Filter the listing below so that only the lines containing the string "center" remain, and copy each of those lines unchanged.

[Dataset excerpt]

+ + + + + + +

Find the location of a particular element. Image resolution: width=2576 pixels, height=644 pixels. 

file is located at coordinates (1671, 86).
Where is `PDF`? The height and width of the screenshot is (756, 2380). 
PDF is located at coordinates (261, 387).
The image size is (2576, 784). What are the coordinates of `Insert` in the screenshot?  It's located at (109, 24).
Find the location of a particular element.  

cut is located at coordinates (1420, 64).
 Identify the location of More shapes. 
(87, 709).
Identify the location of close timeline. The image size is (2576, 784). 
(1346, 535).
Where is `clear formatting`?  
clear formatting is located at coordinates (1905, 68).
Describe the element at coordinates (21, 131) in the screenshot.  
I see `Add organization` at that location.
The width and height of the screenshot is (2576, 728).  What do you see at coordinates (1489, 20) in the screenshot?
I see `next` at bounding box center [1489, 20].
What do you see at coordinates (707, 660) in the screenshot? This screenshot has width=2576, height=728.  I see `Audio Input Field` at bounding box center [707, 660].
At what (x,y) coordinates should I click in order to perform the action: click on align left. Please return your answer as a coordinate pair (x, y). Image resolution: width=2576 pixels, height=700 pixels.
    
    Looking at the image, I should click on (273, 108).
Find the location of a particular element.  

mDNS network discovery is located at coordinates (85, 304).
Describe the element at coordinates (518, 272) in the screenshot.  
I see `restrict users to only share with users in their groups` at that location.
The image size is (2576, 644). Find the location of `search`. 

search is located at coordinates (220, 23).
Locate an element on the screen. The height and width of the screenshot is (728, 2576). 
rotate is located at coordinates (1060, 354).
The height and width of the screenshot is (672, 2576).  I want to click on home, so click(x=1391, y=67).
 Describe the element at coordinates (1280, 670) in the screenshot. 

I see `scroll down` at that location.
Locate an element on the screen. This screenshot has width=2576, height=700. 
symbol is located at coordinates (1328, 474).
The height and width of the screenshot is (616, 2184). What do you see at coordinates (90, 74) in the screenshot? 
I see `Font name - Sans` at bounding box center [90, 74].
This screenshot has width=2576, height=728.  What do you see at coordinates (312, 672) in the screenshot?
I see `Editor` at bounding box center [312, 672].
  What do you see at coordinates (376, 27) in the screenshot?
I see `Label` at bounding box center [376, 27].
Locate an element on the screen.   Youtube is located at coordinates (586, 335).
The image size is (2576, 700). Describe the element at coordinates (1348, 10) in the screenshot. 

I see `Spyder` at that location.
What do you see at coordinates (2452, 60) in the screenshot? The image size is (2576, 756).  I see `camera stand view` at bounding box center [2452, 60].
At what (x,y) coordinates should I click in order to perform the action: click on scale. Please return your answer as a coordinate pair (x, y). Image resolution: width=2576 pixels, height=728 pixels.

+ + + + + + +

* ANSWER TO THIS PROBLEM
I see `next` at bounding box center [1489, 20].
What do you see at coordinates (707, 660) in the screenshot? This screenshot has width=2576, height=728.  I see `Audio Input Field` at bounding box center [707, 660].
I see `Font name - Sans` at bounding box center [90, 74].
I see `Editor` at bounding box center [312, 672].
I see `Label` at bounding box center [376, 27].
What do you see at coordinates (2452, 60) in the screenshot? The image size is (2576, 756).  I see `camera stand view` at bounding box center [2452, 60].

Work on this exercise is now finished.